Terra e Luz é um longa gestado dentro do curso de cinema do IFG, fundado na cidade de Goiás em 2015. Trata-se de um feito surpreendente para o curso que à época ainda estava em seu terceiro ano. Produzido inteiramente por alunos e professores, sem aportes financeiros, consta com o trabalho de profissionais experientes como Carlos Cipriano na fotografia e Guile Martins na montagem e som. O diretor Renné França sabe medir sua ambição diante de sua estrutura orçamentária, se alinhando ao cinema de horror minimalista, em que pouco é dito (o primeiro diálogo já nos 30 minutos) e pouco acontece. É um filme que habita as muitas paisagens do cerrado pós-apocalíptico, para além de qualquer interesse dramatúrgico e narrativo.
O clichê do homem que se vê incumbido de cuidar de uma garotinha em um mundo que já acabou, é mesmo apenas um pano de fundo para as muitas experimentações de som, montagem, de efeitos especiais e mesmo fotográficas que o longa vai se propor. Cada novo espaço que os personagens percorrem é emblemático, distinguíveis um do outro, a natureza cresce exuberante no filme, seu olhar para o cerrado um grande mérito. Essa natureza que se renova a cada sequência, entrecortadas por este plano horizontal dos personagens atravessando a tela, assinalando a jornada dos protagonistas como um eterno retorno, sem destino, cíclica. Aos poucos a noção de que estão no inferno se estabelecendo. Cíclica também na sua trilha sonora, que incomodamente traz uma trombeta grave que pontua o filme todo, como um metrônomo, a passagem do tempo que angústia os protagonistas pela vinda da noite, e que tornam o filme essa prisão sonora, do constante ribombar que aturde. Guile tem muito espaço para experimentação no desenho de som, uma vez que é ele que dita muitos dos perigos que se escondem no fora do quadro, misturando os sons dos pássaros e animais do cerrado aos grunhidos dos vampiros e aos gritos das vítimas que são lancinantes. É uma cama sonora expressionista, repleta de vida para além do que vemos em tela, sugestiva de muitos outros horrores.
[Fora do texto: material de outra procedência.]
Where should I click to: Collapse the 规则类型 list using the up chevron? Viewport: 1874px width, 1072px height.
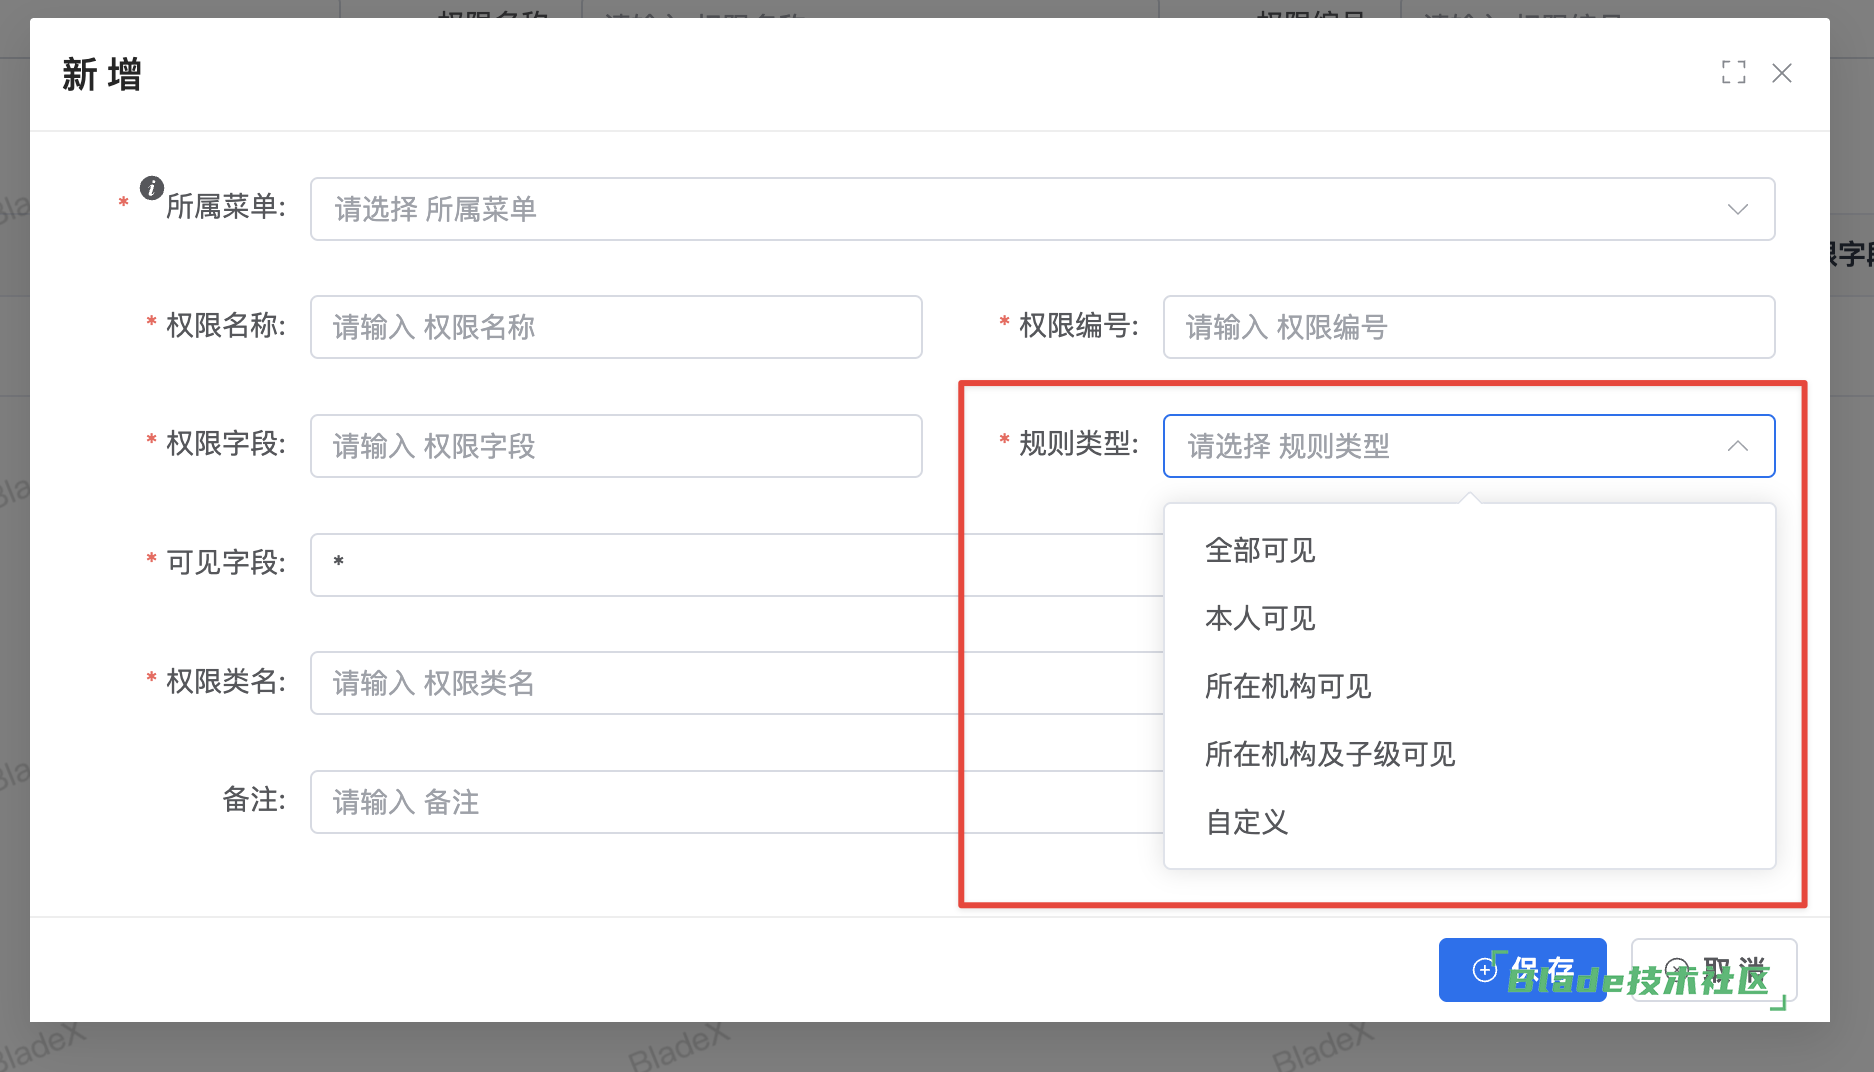click(x=1737, y=446)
Mas ainda que ele tenha essa característica do horror sugestivo e da manipulação sensorial do espectador, Terra e Luz é também um filme muito físico, cheio de textura. A constante sujeira dos personagens, as cenas de mutilação, o ataque dos vampiros, Pedro Otto comendo peixes e carnes cruas...traz também essa visceralidade do cinema frontal, despudorado. Trafega entre a sugestão e o explícito num estado de constante afrontamento do espectador (há apenas uma cena de respiro, de relaxamento da musculatura, dos protagonistas se banhando na bica).
Vendo o filme em 2017 lembro de não gostar. Mas rever o filme ajuda sua assimilação, já sabendo qual sua proposta e como ele de fato é. Pois muitas de suas escolhas estéticas e formais trazem em si a ideia do incômodo, de angustiar o espectador. Um filme de horror de fato, que situa a experiência de assisti-lo bem colada aos personagens, no calor, na sujeira, no barulho, na agonia infernal que enfrentam. A trama simplória de videogame (que o filme aponta também em quadrinhos) situa-nos demais em terras conhecidas, já mapeadas, quebrando um tanto do que filme traz em si de ataque aos sentidos. Mas seus momentos mais calados e deambulatórios carregam uma autenticidade de cinema físico, uma virada ao ontológico da cena (a boca rasgando o peixe). E ontológico não só pela cobrança física dos atores, mas também pelo desbravar destas paisagens que é um cerrado vislumbrante porém não-romântico, natureza inóspita e pouco receptiva aos humanos. Eles parecem andar por caminhos não desenhados para eles. Um filme apaixonado pelo cerrado na sua beleza e nos seus horrores. Agreste, rústico.